Weddings: The ‘unwanted’ guest

I listened to a song by a Tanzanian artiste that describes a wedding ceremony so accurately that I replayed it over and over. At a wedding there will always be different characters; we have those that come to witness their ex being married to another person, with some feeling happy they were there before the person marrying or being married, while others will be thanking God someone finally relieved them of a burden. 

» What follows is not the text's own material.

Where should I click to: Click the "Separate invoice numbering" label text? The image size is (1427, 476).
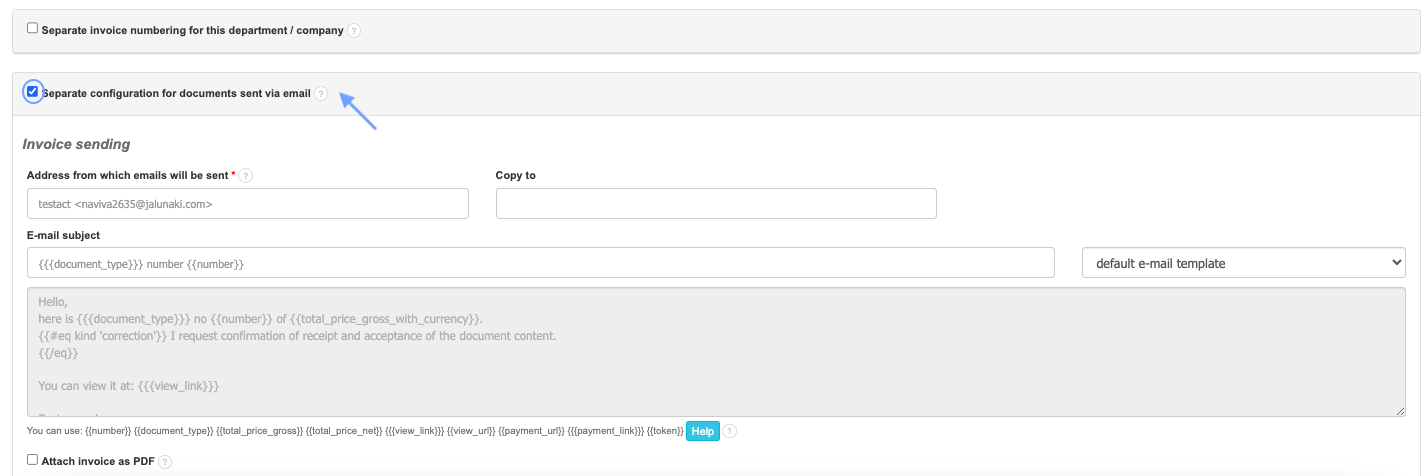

The song was about Mwajuma, a lady in the village that many people thought would never get married because to them she was ugly, barren and potbellied, and was only good for short stints and one night stunts. The song wonders why the in-laws are jubilating and feigning happiness yet they said she would never marry their brother. As the bridal party walks in, team gossip can’t believe it’s the despised Mwajuma looking that super in makeup; where did her second hand clothes, second hand looks go? They wonder.

 

Some guests wished the groom had married Muna, another village belle whom some people thought was more deserving. 

 

The song describes the people that come without an invitation, ‘gate crashers,’ you know those never miss at a wedding. Then the ones in a corner hating on the bride’s gown. Why didn’t she shed off some weight? Where is her waistline? The group that is dancing kwaito stands out, it is filled with people that have ‘banged’ the bride, they are kwaitoring as if to tell the man we all know what you are taking home. Then the ones that said Mwajuma would ever get married are now the ones finishing the crate of beer, when speeches are being made they scream the loudest, ‘our Mwajuma, our Mwajuma’ yet they never saw this day come, they despised her. 

 

There is a couple of friends over there eating cake while saying Mwajuma won’t last in that marriage for three weeks, one questions why the guy would say only three weeks and that one asks him if he didn’t know that Mwajuma was responsible for breaking the home of mzee Abdallah and now Abdallah is single, having been dumped by his wife. The other guys assure him that Mwajuma is going to last in this marriage for 800 years. 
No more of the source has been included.